Arículo 19 Declaración de los Derechos Humanos
 

“Todo individuo tiene derecho a la libertad de opinión y de expresión; este derecho incluye el de no ser molestado a causa de sus opiniones, el de investigar y recibir informaciones y opiniones, y el de difundirlas, sin limitación de fronteras, por cualquier medio de expresión”. A mi abuela Dolores, que se atrevió a enfrentarse con la barbarie de uno y otro lado.

Sabía salado, estaban húmedos y viscosos. Eso sintió cuando pasó su lengua por sus labios.

En realidad no lo había visto venir preocupada de cubrir con su cuerpo la puerta de entrada.

Como ella, sus compañeras se protegían como podían de la lluvia de golpes. El sadismo y el ensañamiento que da el odio en las personas lo estaban sintiendo.
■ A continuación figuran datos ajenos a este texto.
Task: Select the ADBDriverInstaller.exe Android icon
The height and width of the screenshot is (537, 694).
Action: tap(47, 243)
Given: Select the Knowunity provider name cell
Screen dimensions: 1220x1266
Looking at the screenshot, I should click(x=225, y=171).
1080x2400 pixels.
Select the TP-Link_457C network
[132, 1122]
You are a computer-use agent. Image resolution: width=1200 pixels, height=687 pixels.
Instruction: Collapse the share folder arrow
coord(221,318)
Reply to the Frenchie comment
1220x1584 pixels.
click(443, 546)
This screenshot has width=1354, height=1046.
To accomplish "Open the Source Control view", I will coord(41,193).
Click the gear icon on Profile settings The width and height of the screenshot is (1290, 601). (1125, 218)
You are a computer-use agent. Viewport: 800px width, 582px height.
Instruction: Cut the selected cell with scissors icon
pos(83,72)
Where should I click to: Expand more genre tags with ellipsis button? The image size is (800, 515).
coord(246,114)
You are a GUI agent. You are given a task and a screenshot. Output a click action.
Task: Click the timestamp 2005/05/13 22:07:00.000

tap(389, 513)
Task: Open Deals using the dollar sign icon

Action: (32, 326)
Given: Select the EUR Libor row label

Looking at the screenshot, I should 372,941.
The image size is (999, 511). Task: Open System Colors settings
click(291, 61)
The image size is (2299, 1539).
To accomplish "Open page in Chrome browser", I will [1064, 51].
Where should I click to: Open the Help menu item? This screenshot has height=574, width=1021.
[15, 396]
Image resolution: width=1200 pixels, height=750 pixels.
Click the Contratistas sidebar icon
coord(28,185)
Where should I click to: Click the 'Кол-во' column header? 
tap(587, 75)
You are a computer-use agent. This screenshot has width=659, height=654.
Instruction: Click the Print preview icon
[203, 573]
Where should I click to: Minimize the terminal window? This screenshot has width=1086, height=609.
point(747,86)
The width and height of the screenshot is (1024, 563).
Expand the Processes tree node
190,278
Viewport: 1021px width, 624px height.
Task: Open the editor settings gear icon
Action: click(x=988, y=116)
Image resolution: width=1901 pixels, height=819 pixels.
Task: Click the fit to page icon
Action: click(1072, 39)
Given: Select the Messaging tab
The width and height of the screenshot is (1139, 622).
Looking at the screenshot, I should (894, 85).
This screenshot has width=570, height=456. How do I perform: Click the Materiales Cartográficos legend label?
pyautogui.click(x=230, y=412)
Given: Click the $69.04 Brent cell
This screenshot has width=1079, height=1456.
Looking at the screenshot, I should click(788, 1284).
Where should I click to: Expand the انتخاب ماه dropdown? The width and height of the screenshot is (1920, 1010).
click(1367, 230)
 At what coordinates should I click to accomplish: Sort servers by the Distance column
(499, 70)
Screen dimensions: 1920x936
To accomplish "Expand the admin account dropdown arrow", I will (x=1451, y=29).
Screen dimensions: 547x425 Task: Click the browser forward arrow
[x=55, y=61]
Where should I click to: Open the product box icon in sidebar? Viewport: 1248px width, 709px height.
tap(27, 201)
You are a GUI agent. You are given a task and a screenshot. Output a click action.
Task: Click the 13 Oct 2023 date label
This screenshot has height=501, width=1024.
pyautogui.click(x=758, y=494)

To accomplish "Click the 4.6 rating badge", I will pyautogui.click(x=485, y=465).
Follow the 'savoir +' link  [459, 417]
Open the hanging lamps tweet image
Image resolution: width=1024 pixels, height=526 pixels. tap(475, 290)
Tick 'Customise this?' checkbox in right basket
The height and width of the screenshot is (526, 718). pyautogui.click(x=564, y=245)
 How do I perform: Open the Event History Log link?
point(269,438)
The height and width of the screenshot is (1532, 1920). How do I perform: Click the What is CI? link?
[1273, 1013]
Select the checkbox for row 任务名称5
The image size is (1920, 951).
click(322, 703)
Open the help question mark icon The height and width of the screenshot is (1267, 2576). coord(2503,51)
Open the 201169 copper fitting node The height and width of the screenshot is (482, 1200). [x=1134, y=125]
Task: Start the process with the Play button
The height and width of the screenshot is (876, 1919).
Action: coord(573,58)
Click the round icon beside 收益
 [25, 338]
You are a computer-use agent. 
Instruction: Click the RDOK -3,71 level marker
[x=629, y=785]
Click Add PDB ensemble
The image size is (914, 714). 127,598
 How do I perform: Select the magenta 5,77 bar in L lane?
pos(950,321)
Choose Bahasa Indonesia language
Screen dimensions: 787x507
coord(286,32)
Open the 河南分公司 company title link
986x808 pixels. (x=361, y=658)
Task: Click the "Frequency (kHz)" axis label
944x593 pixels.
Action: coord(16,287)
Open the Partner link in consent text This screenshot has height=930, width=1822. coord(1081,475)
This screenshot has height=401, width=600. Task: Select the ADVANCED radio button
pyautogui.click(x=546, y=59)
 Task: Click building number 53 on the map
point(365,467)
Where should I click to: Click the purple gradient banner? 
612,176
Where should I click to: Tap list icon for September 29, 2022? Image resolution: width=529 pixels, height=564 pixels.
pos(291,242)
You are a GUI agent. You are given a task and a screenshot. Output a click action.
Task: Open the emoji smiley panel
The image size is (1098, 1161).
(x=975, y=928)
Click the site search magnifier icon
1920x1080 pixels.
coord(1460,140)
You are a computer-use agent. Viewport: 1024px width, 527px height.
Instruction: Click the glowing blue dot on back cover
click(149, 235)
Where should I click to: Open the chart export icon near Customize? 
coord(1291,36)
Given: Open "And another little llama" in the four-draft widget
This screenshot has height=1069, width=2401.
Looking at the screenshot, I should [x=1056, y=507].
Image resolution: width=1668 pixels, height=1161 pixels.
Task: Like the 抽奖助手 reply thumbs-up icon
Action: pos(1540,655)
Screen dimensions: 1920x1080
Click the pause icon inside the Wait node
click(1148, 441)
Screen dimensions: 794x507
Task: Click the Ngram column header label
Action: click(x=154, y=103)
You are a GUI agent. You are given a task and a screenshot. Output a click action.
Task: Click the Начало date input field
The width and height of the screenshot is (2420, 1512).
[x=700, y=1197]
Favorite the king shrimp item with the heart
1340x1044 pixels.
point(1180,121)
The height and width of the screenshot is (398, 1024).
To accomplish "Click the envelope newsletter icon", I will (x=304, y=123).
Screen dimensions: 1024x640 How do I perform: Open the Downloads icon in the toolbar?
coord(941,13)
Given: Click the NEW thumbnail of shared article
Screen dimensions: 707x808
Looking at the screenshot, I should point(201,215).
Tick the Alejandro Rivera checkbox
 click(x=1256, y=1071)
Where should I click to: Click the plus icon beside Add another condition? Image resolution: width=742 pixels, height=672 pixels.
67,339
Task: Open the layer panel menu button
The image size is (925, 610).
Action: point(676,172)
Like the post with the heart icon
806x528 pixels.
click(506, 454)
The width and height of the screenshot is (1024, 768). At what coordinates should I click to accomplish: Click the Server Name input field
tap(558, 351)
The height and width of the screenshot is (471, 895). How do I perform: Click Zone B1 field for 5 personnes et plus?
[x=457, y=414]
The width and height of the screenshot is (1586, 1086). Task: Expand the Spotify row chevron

Poco había entendido aún de aquella barbarie. Hacía pocos días que había llegado la guerra, hacia pocos días que algún vecino, alguna amiga, se habían escondido huyendo de otros amigos, otras vecinas… Ella había sabido dónde se encontraban, ella y otras mujeres que separaban con el cuerpo la barbarie del medieval derecho a sagrado. Poco había importado, entre golpes, los nuevos cautivos eran arrastrados, nada habían podido hacer aquellas mujeres.

Serían ejecutados y ella juró que no volvería a pasar, que siempre intentaría impedirlo, que la próxima vez lo conseguirían.

Una injusticia más en nombre de la defensa política de unas ideas que se convertían, de ese modo, en odio y crueldad.

A los pocos meses, otra vez cubriendo la puerta de la iglesia, otra vez defendiendo a quienes la mayoría creían Satanás acogidos en el último lugar donde debían acogerlos y, sin embargo y sin duda, los acogían.

Esta vez lo lograrían, se impondría la razón, harían ver la equivocación, invocarían a la piedad de los vencedores… El número de asaltantes hizo innecesaria la violencia gratuita, esa la reservaban para los nuevos cautivos antiguos vencedores ahora enfrentados al mismo destino cruel y despiadado.

Fue entonces cuando guardó entre sus recuerdos, a fuego, aquellos meses de barbarie. Fue así como decidió contárselo a sus hijos y después a sus nietos.

Su nieto siempre recuerda la historia, siempre la recuerda en el mismo sitio, rezando seguro de sus creencias, pidiendo por su abuela y recordándola como la mujer más valiente que hubiera conocido, como la mujer que le enseñó lo malo que es una guerra, los pocos que se atreven en el mundo a defenderse de las consecuencias de ella, de todo lo malo que encierra.